(Source data)
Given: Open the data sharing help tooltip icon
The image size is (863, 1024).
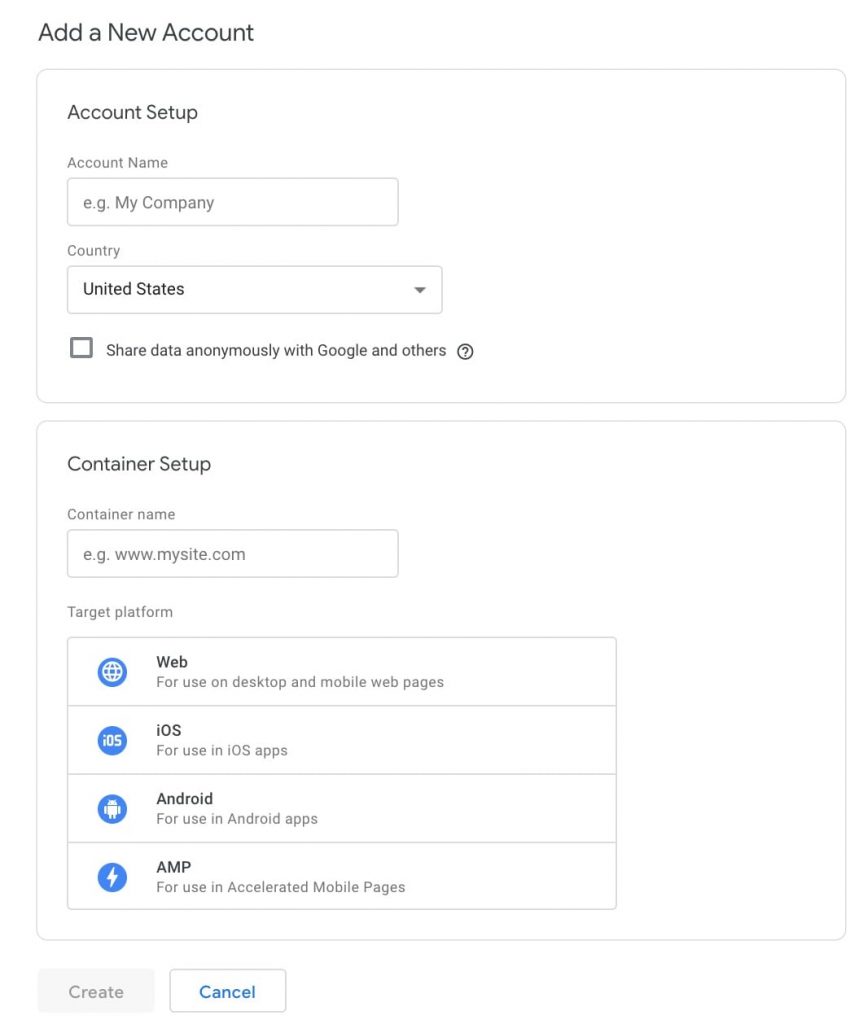Looking at the screenshot, I should [x=465, y=351].
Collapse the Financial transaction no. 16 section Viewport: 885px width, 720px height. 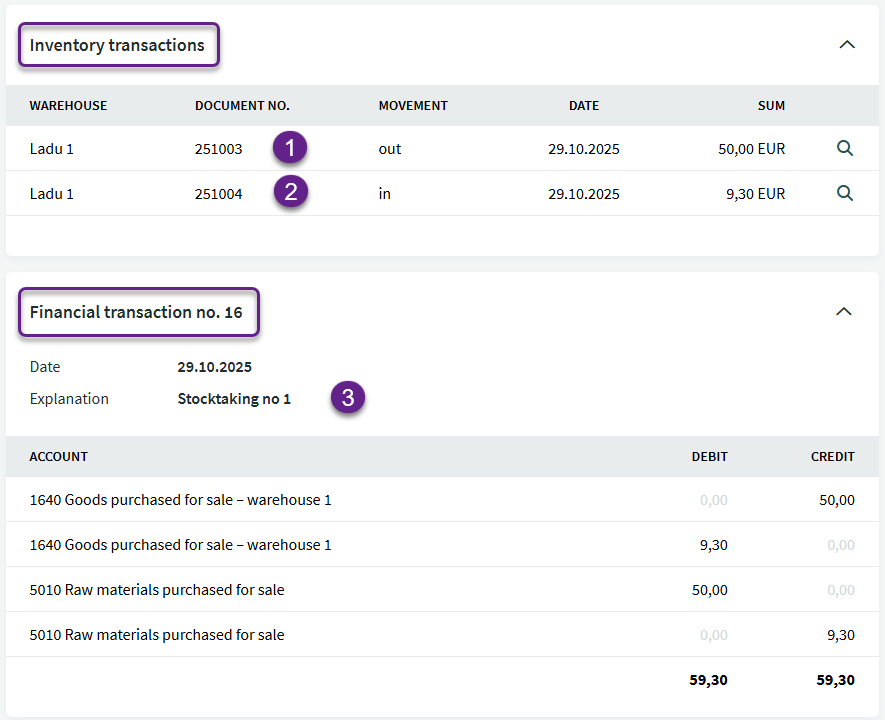pos(844,312)
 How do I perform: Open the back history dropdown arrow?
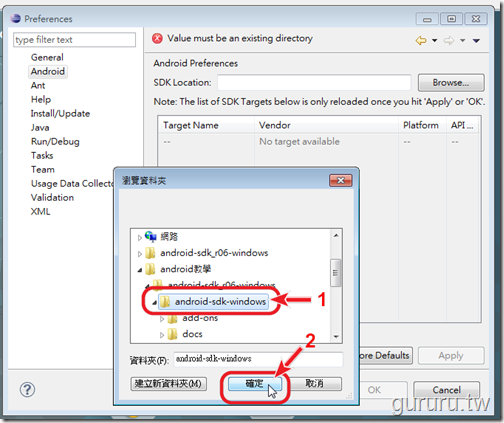tap(434, 41)
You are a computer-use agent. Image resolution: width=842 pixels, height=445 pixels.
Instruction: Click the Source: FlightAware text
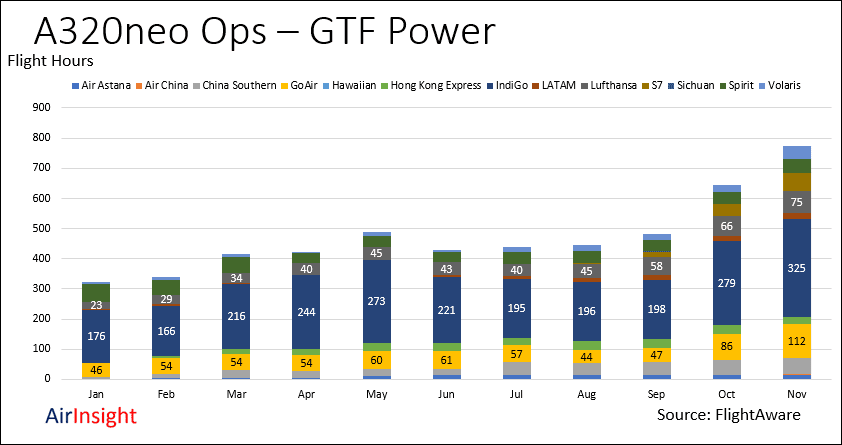click(x=729, y=413)
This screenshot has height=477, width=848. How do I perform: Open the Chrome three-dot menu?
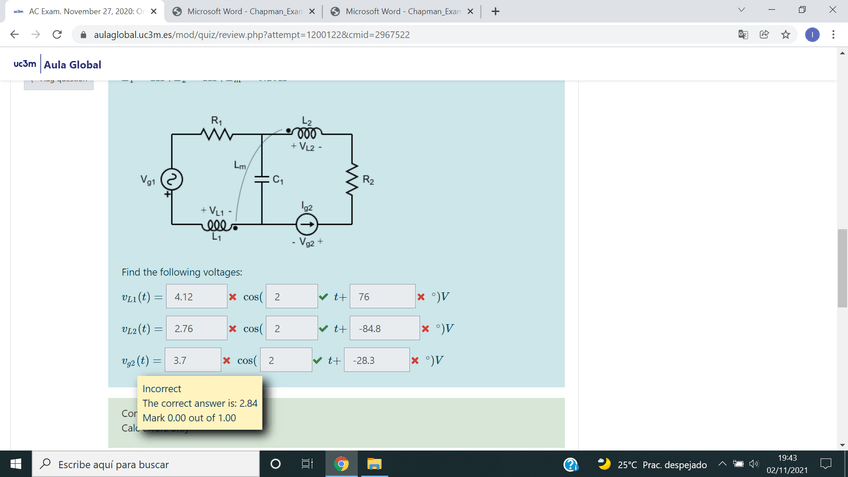coord(833,34)
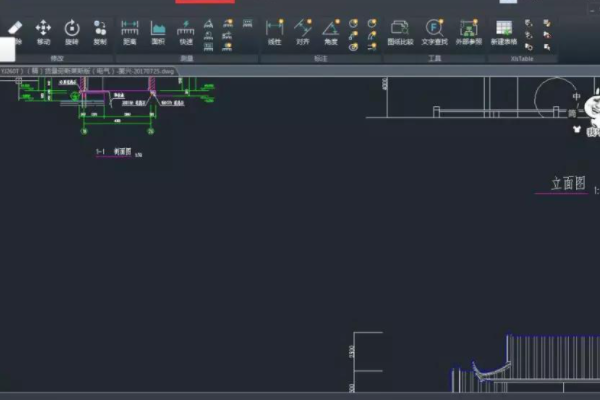Select the Aligned (对齐) dimension tool
The image size is (600, 400).
click(302, 31)
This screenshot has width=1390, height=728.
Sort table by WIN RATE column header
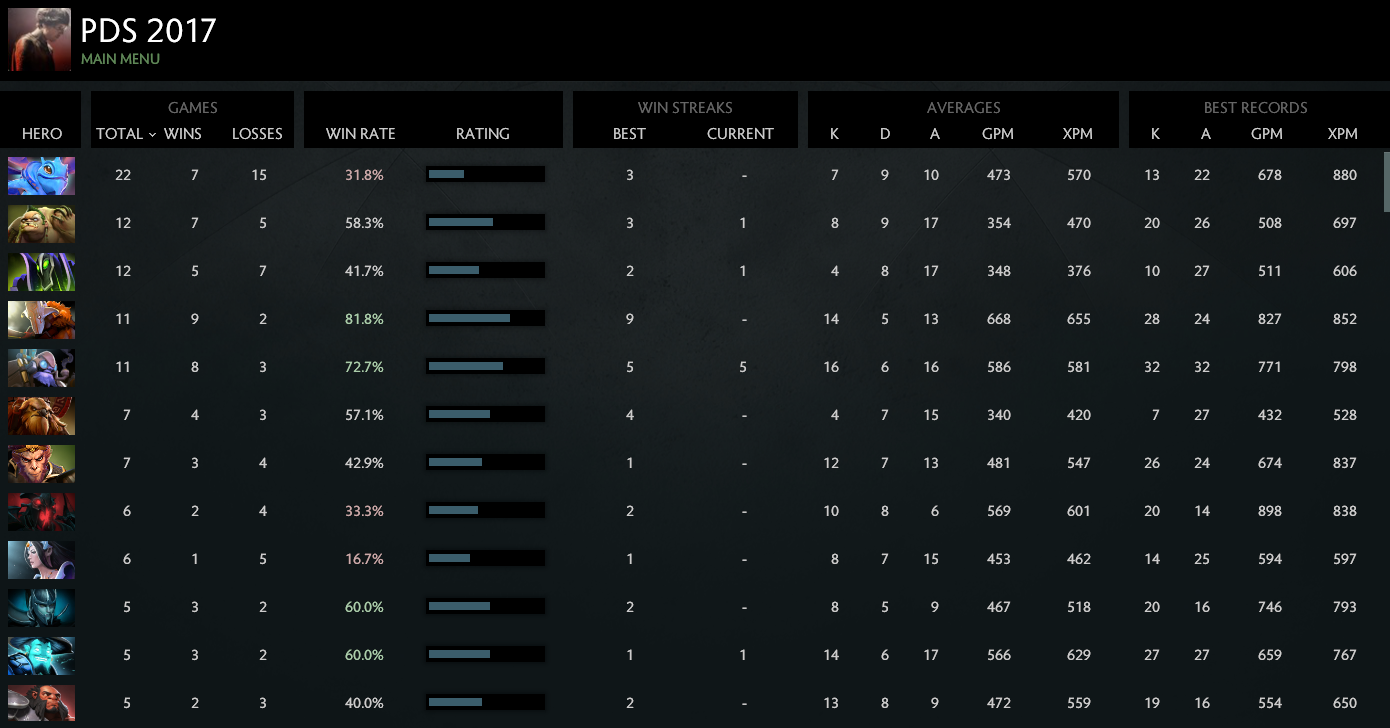(x=360, y=134)
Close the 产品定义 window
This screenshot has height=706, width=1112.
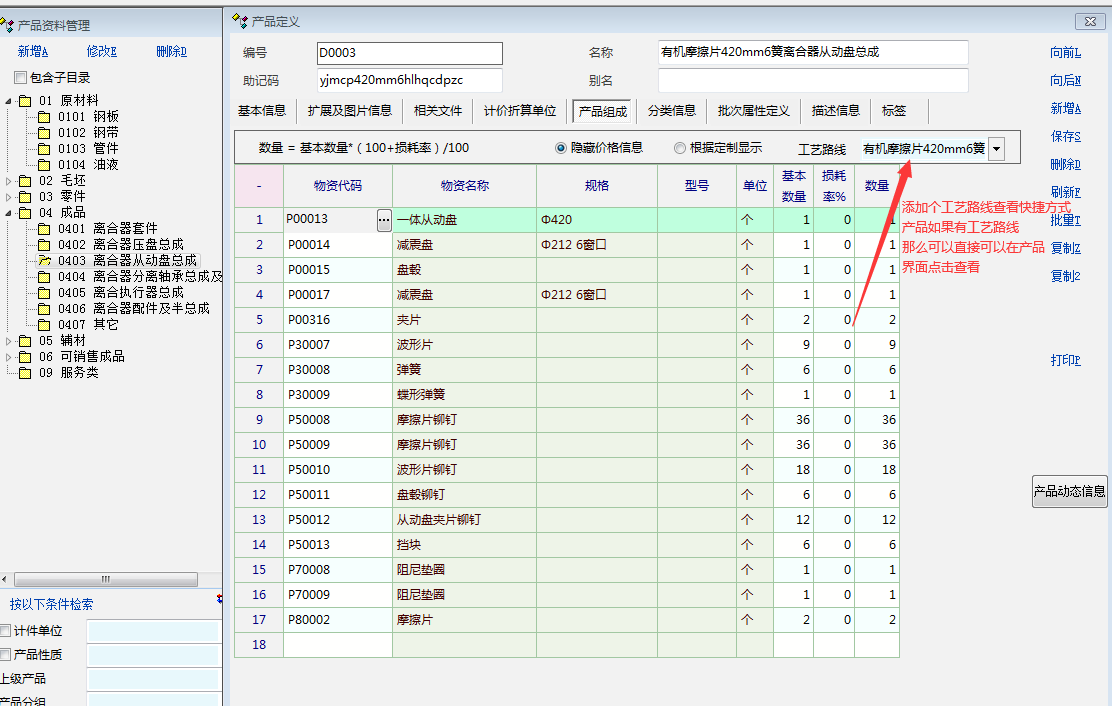1088,21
(End Source data)
### Problem details
Exactly as written, restate the lines from the one that contains "This screenshot has width=1390, height=728." through the final line of the data, both ends included, but leave out the pictures.

### Answer space
This screenshot has width=1390, height=728.
Sort table by WIN RATE column header
(x=360, y=134)
Close the 产品定义 window
This screenshot has height=706, width=1112.
1088,21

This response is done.